-- About this task --
Start at the first line of the listing below. Write out each line exactly, stopping after the one that contains "Війна (7, 2459)".
:::
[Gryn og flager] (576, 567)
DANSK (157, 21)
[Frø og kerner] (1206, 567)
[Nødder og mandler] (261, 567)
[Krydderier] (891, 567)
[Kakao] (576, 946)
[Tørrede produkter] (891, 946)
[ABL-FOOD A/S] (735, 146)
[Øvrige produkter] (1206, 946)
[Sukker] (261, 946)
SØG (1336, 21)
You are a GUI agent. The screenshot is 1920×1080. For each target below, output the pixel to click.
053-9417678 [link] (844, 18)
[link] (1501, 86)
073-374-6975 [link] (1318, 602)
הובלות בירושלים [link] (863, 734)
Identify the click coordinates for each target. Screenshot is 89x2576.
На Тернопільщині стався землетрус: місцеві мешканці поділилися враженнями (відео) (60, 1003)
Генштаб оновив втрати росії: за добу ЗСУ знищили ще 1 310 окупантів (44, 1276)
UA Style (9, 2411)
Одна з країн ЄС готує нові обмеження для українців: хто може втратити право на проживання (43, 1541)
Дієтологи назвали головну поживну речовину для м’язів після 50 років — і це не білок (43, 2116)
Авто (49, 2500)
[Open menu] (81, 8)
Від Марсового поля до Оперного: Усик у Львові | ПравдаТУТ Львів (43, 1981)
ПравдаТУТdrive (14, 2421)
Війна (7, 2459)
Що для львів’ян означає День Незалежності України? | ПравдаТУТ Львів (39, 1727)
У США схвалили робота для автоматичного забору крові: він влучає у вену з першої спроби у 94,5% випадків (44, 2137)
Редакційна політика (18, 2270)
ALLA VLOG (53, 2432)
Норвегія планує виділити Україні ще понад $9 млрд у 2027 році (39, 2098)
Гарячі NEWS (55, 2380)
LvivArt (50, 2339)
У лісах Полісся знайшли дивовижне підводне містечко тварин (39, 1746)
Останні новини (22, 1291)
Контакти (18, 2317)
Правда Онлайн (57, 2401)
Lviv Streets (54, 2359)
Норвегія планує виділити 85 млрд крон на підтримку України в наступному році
:::
-- Exercise solution --
[Gryn og flager] (576, 567)
DANSK (157, 21)
[Frø og kerner] (1206, 567)
[Nødder og mandler] (261, 567)
[Krydderier] (891, 567)
[Kakao] (576, 946)
[Tørrede produkter] (891, 946)
[ABL-FOOD A/S] (735, 146)
[Øvrige produkter] (1206, 946)
[Sukker] (261, 946)
SØG (1336, 21)
You are a GUI agent. The screenshot is 1920×1080. For each target below, output the pixel to click.
053-9417678 [link] (844, 18)
[link] (1501, 86)
073-374-6975 [link] (1318, 602)
הובלות בירושלים [link] (863, 734)
Identify the click coordinates for each target. Screenshot is 89x2576.
На Тернопільщині стався землетрус: місцеві мешканці поділилися враженнями (відео) (60, 1003)
Генштаб оновив втрати росії: за добу ЗСУ знищили ще 1 310 окупантів (44, 1276)
UA Style (9, 2411)
Одна з країн ЄС готує нові обмеження для українців: хто може втратити право на проживання (43, 1541)
Дієтологи назвали головну поживну речовину для м’язів після 50 років — і це не білок (43, 2116)
Авто (49, 2500)
[Open menu] (81, 8)
Від Марсового поля до Оперного: Усик у Львові | ПравдаТУТ Львів (43, 1981)
ПравдаТУТdrive (14, 2421)
Війна (7, 2459)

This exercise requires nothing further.